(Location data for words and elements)
<<<<

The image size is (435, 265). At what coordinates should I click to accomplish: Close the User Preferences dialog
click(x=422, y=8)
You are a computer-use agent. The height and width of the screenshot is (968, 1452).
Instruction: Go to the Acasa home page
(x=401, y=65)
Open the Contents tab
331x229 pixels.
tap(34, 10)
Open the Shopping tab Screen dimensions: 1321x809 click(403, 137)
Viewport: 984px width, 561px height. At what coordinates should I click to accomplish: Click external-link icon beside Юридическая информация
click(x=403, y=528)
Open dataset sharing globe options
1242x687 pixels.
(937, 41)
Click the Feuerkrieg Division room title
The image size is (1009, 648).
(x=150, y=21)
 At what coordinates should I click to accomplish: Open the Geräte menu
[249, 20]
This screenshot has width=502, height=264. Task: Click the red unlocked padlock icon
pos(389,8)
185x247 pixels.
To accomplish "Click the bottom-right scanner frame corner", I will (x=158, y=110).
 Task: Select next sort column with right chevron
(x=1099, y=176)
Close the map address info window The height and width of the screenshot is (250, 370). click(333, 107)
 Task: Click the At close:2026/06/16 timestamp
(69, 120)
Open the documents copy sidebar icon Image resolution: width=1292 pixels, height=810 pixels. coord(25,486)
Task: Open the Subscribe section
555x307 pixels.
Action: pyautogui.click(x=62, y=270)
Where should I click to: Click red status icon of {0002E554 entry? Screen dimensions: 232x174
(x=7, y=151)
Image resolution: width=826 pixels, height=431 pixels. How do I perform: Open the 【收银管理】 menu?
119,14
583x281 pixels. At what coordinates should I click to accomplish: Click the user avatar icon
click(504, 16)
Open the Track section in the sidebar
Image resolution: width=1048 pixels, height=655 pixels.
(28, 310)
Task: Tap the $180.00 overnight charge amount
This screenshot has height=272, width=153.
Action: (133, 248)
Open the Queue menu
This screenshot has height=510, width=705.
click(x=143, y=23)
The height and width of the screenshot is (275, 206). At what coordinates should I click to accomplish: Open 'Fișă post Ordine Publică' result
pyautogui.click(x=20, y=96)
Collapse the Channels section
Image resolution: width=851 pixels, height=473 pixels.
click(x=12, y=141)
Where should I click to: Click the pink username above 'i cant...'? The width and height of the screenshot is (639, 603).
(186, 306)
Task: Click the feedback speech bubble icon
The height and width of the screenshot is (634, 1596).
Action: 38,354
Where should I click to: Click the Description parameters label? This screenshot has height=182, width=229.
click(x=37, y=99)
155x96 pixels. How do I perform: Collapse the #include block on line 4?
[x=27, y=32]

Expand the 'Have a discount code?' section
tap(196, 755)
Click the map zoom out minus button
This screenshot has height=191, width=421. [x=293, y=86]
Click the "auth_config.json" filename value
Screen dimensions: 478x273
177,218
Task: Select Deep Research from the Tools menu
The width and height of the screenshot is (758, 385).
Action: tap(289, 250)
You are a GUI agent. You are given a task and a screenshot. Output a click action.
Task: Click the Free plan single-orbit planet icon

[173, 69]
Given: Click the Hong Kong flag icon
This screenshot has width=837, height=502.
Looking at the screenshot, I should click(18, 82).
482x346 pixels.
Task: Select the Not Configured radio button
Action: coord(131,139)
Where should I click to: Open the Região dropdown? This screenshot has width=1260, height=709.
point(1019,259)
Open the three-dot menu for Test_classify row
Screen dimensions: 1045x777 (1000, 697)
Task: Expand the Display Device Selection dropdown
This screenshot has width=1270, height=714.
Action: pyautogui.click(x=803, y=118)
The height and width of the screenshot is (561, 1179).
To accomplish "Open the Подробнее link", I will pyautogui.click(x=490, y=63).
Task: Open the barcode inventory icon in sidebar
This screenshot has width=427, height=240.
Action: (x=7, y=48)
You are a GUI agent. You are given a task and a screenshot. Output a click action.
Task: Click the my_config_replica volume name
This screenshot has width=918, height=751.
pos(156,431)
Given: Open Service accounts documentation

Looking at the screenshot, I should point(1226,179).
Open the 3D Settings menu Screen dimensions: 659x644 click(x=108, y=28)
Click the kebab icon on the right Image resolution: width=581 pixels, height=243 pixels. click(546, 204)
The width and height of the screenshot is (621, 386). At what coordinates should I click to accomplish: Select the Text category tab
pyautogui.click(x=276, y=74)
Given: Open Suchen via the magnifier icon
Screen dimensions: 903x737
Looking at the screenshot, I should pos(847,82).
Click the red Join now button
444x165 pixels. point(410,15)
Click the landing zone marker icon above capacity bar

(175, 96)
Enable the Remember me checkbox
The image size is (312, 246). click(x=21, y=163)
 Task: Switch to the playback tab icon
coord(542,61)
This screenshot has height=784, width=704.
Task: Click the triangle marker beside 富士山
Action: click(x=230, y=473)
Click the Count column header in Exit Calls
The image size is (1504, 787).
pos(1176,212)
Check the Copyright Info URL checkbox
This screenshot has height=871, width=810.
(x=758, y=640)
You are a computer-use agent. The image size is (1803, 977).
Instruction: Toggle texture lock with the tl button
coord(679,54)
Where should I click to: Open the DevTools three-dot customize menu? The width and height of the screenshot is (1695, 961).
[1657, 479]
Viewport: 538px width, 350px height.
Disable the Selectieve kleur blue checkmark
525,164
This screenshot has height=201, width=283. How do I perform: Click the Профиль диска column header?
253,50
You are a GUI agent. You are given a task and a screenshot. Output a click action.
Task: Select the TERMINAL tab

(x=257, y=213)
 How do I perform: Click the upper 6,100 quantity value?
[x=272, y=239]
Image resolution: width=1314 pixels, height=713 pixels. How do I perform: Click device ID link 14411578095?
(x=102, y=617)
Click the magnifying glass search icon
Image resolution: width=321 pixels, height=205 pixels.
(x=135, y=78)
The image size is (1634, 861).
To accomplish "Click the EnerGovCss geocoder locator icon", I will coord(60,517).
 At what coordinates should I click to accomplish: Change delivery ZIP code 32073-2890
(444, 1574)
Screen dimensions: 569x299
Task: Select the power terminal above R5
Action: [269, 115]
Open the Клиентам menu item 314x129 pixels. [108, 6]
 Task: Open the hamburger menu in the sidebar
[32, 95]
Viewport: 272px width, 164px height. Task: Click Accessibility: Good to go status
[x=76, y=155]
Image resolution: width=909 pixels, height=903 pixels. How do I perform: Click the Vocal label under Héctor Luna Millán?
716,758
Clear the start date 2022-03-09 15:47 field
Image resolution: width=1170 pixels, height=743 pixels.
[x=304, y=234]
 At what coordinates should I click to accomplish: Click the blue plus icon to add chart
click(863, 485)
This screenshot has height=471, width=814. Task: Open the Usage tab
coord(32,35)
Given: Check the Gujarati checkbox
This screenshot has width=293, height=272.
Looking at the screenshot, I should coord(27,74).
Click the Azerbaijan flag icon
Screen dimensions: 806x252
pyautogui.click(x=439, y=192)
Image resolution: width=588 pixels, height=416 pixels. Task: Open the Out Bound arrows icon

>>>>

:: Task directions ::
Format every line of the items above as a numbered list, leaving out any blank lines.

:: Solution to this problem ::
1. The image size is (435, 265). At what coordinates should I click to accomplish: Close the User Preferences dialog
2. click(x=422, y=8)
3. You are a computer-use agent. The height and width of the screenshot is (968, 1452).
4. Instruction: Go to the Acasa home page
5. (x=401, y=65)
6. Open the Contents tab
7. 331x229 pixels.
8. tap(34, 10)
9. Open the Shopping tab Screen dimensions: 1321x809 click(403, 137)
10. Viewport: 984px width, 561px height. At what coordinates should I click to accomplish: Click external-link icon beside Юридическая информация
11. click(x=403, y=528)
12. Open dataset sharing globe options
13. 1242x687 pixels.
14. (937, 41)
15. Click the Feuerkrieg Division room title
16. The image size is (1009, 648).
17. (x=150, y=21)
18.  At what coordinates should I click to accomplish: Open the Geräte menu
19. [249, 20]
20. This screenshot has width=502, height=264. Task: Click the red unlocked padlock icon
21. pos(389,8)
22. 185x247 pixels.
23. To accomplish "Click the bottom-right scanner frame corner", I will (x=158, y=110).
24.  Task: Select next sort column with right chevron
25. (x=1099, y=176)
26. Close the map address info window The height and width of the screenshot is (250, 370). click(333, 107)
27.  Task: Click the At close:2026/06/16 timestamp
28. (69, 120)
29. Open the documents copy sidebar icon Image resolution: width=1292 pixels, height=810 pixels. coord(25,486)
30. Task: Open the Subscribe section
31. 555x307 pixels.
32. Action: pyautogui.click(x=62, y=270)
33. Where should I click to: Click red status icon of {0002E554 entry? Screen dimensions: 232x174
34. (x=7, y=151)
35. Image resolution: width=826 pixels, height=431 pixels. How do I perform: Open the 【收银管理】 menu?
36. 119,14
37. 583x281 pixels. At what coordinates should I click to accomplish: Click the user avatar icon
38. click(504, 16)
39. Open the Track section in the sidebar
40. Image resolution: width=1048 pixels, height=655 pixels.
41. (28, 310)
42. Task: Tap the $180.00 overnight charge amount
43. This screenshot has height=272, width=153.
44. Action: (133, 248)
45. Open the Queue menu
46. This screenshot has height=510, width=705.
47. click(x=143, y=23)
48. The height and width of the screenshot is (275, 206). At what coordinates should I click to accomplish: Open 'Fișă post Ordine Publică' result
49. pyautogui.click(x=20, y=96)
50. Collapse the Channels section
51. Image resolution: width=851 pixels, height=473 pixels.
52. click(x=12, y=141)
53. Where should I click to: Click the pink username above 'i cant...'? The width and height of the screenshot is (639, 603).
54. (186, 306)
55. Task: Click the feedback speech bubble icon
56. The height and width of the screenshot is (634, 1596).
57. Action: 38,354
58. Where should I click to: Click the Description parameters label? This screenshot has height=182, width=229.
59. click(x=37, y=99)
60. 155x96 pixels. How do I perform: Collapse the #include block on line 4?
61. [x=27, y=32]
62. Expand the 'Have a discount code?' section
63. tap(196, 755)
64. Click the map zoom out minus button
65. This screenshot has height=191, width=421. [x=293, y=86]
66. Click the "auth_config.json" filename value
67. Screen dimensions: 478x273
68. 177,218
69. Task: Select Deep Research from the Tools menu
70. The width and height of the screenshot is (758, 385).
71. Action: tap(289, 250)
72. You are a GUI agent. You are given a task and a screenshot. Output a click action.
73. Task: Click the Free plan single-orbit planet icon
74. [173, 69]
75. Given: Click the Hong Kong flag icon
76. This screenshot has width=837, height=502.
77. Looking at the screenshot, I should click(18, 82).
78. 482x346 pixels.
79. Task: Select the Not Configured radio button
80. Action: coord(131,139)
81. Where should I click to: Open the Região dropdown? This screenshot has width=1260, height=709.
82. point(1019,259)
83. Open the three-dot menu for Test_classify row
84. Screen dimensions: 1045x777 (1000, 697)
85. Task: Expand the Display Device Selection dropdown
86. This screenshot has width=1270, height=714.
87. Action: pyautogui.click(x=803, y=118)
88. The height and width of the screenshot is (561, 1179).
89. To accomplish "Open the Подробнее link", I will pyautogui.click(x=490, y=63).
90. Task: Open the barcode inventory icon in sidebar
91. This screenshot has width=427, height=240.
92. Action: (x=7, y=48)
93. You are a GUI agent. You are given a task and a screenshot. Output a click action.
94. Task: Click the my_config_replica volume name
95. This screenshot has width=918, height=751.
96. pos(156,431)
97. Given: Open Service accounts documentation
98. Looking at the screenshot, I should point(1226,179).
99. Open the 3D Settings menu Screen dimensions: 659x644 click(x=108, y=28)
100. Click the kebab icon on the right Image resolution: width=581 pixels, height=243 pixels. click(546, 204)
101. The width and height of the screenshot is (621, 386). At what coordinates should I click to accomplish: Select the Text category tab
102. pyautogui.click(x=276, y=74)
103. Given: Open Suchen via the magnifier icon
104. Screen dimensions: 903x737
105. Looking at the screenshot, I should pos(847,82).
106. Click the red Join now button
107. 444x165 pixels. point(410,15)
108. Click the landing zone marker icon above capacity bar
109. (175, 96)
110. Enable the Remember me checkbox
111. The image size is (312, 246). click(x=21, y=163)
112.  Task: Switch to the playback tab icon
113. coord(542,61)
114. This screenshot has height=784, width=704.
115. Task: Click the triangle marker beside 富士山
116. Action: click(x=230, y=473)
117. Click the Count column header in Exit Calls
118. The image size is (1504, 787).
119. pos(1176,212)
120. Check the Copyright Info URL checkbox
121. This screenshot has height=871, width=810.
122. (x=758, y=640)
123. You are a computer-use agent. The image size is (1803, 977).
124. Instruction: Toggle texture lock with the tl button
125. coord(679,54)
126. Where should I click to: Open the DevTools three-dot customize menu? The width and height of the screenshot is (1695, 961).
127. [1657, 479]
128. Viewport: 538px width, 350px height.
129. Disable the Selectieve kleur blue checkmark
130. 525,164
131. This screenshot has height=201, width=283. How do I perform: Click the Профиль диска column header?
132. 253,50
133. You are a GUI agent. You are given a task and a screenshot. Output a click action.
134. Task: Select the TERMINAL tab
135. (x=257, y=213)
136.  How do I perform: Click the upper 6,100 quantity value?
137. [x=272, y=239]
138. Image resolution: width=1314 pixels, height=713 pixels. How do I perform: Click device ID link 14411578095?
139. (x=102, y=617)
140. Click the magnifying glass search icon
141. Image resolution: width=321 pixels, height=205 pixels.
142. (x=135, y=78)
143. The image size is (1634, 861).
144. To accomplish "Click the EnerGovCss geocoder locator icon", I will coord(60,517).
145.  At what coordinates should I click to accomplish: Change delivery ZIP code 32073-2890
146. (444, 1574)
147. Screen dimensions: 569x299
148. Task: Select the power terminal above R5
149. Action: [269, 115]
150. Open the Клиентам menu item 314x129 pixels. [108, 6]
151.  Task: Open the hamburger menu in the sidebar
152. [32, 95]
153. Viewport: 272px width, 164px height. Task: Click Accessibility: Good to go status
154. [x=76, y=155]
155. Image resolution: width=909 pixels, height=903 pixels. How do I perform: Click the Vocal label under Héctor Luna Millán?
156. 716,758
157. Clear the start date 2022-03-09 15:47 field
158. Image resolution: width=1170 pixels, height=743 pixels.
159. [x=304, y=234]
160.  At what coordinates should I click to accomplish: Click the blue plus icon to add chart
161. click(863, 485)
162. This screenshot has height=471, width=814. Task: Open the Usage tab
163. coord(32,35)
164. Given: Check the Gujarati checkbox
165. This screenshot has width=293, height=272.
166. Looking at the screenshot, I should coord(27,74).
167. Click the Azerbaijan flag icon
168. Screen dimensions: 806x252
169. pyautogui.click(x=439, y=192)
170. Image resolution: width=588 pixels, height=416 pixels. Task: Open the Out Bound arrows icon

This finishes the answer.